> **What is asked**
In the thread on Pudding's twins, answer these:
1. What is the buckling labeled A9 listed as available as?
2. At how many hours old was he trying to jump up on his mother?
3. What feature of the doeling does the reply from Realfoodmama praise?

> **Article**
※

# Pudding's Twins



## kelebek (Oct 5, 2007)

And here they are - not the best, but wanted to get you something before I came to work.

A9 - Buckling - available as a wether .... he thinks I am his momma and comes running when I come in the stall










A10 - Doeling - possibly retained - not sure yet.....


----------



## mrs. lam (Apr 20, 2010)

:leap: Congrats! What cuties!

Gina


----------



## FunnyRiverFarm (Sep 13, 2008)

They are beautiful!


----------



## toth boer goats (Jul 20, 2008)

Very cute...... :greengrin: :thumb:


----------



## liz (Oct 5, 2007)

:clap: Congratulations!!!

Wow, the lil' girl is a flashy one isn't she?


----------



## kelebek (Oct 5, 2007)

He was trying to jump up on momma already - at 13 hours old!!!


----------



## speeddemon (Apr 28, 2010)

That doeling is absolutely stunning!


----------



## Realfoodmama (Apr 13, 2010)

I love the pic of them together...she is a beauty with that black and white face!


----------



## farmgirl42 (Jan 3, 2010)

Love the one of them together.  Both are adorable!


----------



## kelebek (Oct 5, 2007)

Thank you all


----------



## myfainters (Oct 30, 2009)

Awwwww so cute! There is nothing cuter than the kids that love attention. Cute kids!!! Congrats!


----------



## jdgray716 (Aug 8, 2008)

Boy what lookers. It will be hard to part with that lil girl!


----------



## DebMc (Dec 11, 2009)

Congrats! :balloons: Such beautiful babies! That photo of them snuggling is priceless!

Deb Mc


----------

※

> **Recorded information**
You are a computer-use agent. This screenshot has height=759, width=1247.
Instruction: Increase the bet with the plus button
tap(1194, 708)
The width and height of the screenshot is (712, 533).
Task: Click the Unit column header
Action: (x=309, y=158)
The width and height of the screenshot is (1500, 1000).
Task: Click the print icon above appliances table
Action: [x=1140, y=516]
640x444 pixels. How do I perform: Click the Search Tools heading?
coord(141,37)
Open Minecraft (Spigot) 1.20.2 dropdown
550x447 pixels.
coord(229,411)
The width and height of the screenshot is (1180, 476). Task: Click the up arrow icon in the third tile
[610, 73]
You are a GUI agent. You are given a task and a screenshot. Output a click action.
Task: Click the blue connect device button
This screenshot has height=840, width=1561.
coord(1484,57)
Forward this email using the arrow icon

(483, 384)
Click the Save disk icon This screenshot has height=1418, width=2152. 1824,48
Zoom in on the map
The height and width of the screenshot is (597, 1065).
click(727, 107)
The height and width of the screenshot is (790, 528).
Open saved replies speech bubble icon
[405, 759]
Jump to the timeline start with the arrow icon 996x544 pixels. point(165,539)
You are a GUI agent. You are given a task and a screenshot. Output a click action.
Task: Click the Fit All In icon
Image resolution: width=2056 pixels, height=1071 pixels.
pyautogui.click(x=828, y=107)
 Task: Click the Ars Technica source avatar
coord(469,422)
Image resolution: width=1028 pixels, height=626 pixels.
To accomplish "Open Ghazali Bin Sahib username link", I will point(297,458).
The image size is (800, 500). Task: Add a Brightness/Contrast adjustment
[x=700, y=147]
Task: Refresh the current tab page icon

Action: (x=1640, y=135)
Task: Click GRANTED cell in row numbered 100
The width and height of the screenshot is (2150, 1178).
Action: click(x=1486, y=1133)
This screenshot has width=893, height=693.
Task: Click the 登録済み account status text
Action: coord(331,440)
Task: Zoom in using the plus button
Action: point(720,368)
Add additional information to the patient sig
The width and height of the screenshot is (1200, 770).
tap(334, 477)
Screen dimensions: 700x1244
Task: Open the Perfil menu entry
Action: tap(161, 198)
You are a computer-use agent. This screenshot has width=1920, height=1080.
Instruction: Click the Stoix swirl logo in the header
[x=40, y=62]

※

> **The answer**
1. A wether.
2. 13 hours old.
3. Her black and white face.